Fig 5. Static pulmonary compliance and peak airway pressure during EVLP.

Static pulmonary compliance (A) and peak airway pressure (B) were computed 60 minutes after EVLP initiation (baseline values), and every 30 minutes thereafter. CTRL: Ischemia followed by EVLP with Steen® solution alone (N = 6); PDTC: Ischemia followed by EVLP with PDTC treatment (N = 6). Means ± s.e.m. † p < 0.05 vs baseline value; * p<0.05 PDTC vs CTRL (two way ANOVA with Bonferroni’s adjustments for multiples comparisons)

Fig 6. Pulmonary vascular resistance and oxygenation index during EVLP.

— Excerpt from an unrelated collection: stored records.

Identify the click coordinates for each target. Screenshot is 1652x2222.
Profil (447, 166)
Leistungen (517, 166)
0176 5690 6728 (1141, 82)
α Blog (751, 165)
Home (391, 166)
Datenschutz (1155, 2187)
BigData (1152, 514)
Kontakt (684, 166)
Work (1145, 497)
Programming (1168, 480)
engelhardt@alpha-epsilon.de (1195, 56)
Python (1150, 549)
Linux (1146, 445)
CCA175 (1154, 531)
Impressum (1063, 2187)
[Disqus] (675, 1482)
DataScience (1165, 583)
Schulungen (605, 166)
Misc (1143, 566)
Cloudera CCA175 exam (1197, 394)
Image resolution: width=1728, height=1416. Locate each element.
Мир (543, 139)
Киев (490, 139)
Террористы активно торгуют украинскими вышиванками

Pulmonary vascular resistance (A) was calculated as (mean pulmonary artery pressure - left atrial pressure)/perfusion flow). The oxygenation capacity (B) was calculated as the difference in the partial pressure of O₂ between the effluent and the affluent arms of the EVLP circuits. The vascular resistance and oxygenation capacity were computed after 60 minutes of EVLP (baseline values), and every 30 minutes thereafter. Means ± s.e.m. † p < 0.05 vs baseline value; * p<0.05 PDTC vs CTRL (two way ANOVA with Bonferroni’s adjustments for multiples comparisons).

Fig 7. Phosphorylation and degradation of IκBα in lung tissue.

Western immunoblots of IκBα and phospho-IκBα in all lungs (A). The graph depicts the ratio of the densitometric analysis of phospho-IκBα and IκBα (B). Means ± s.e.m; ** p<0.01 (ANOVA followed by Tukey’s test).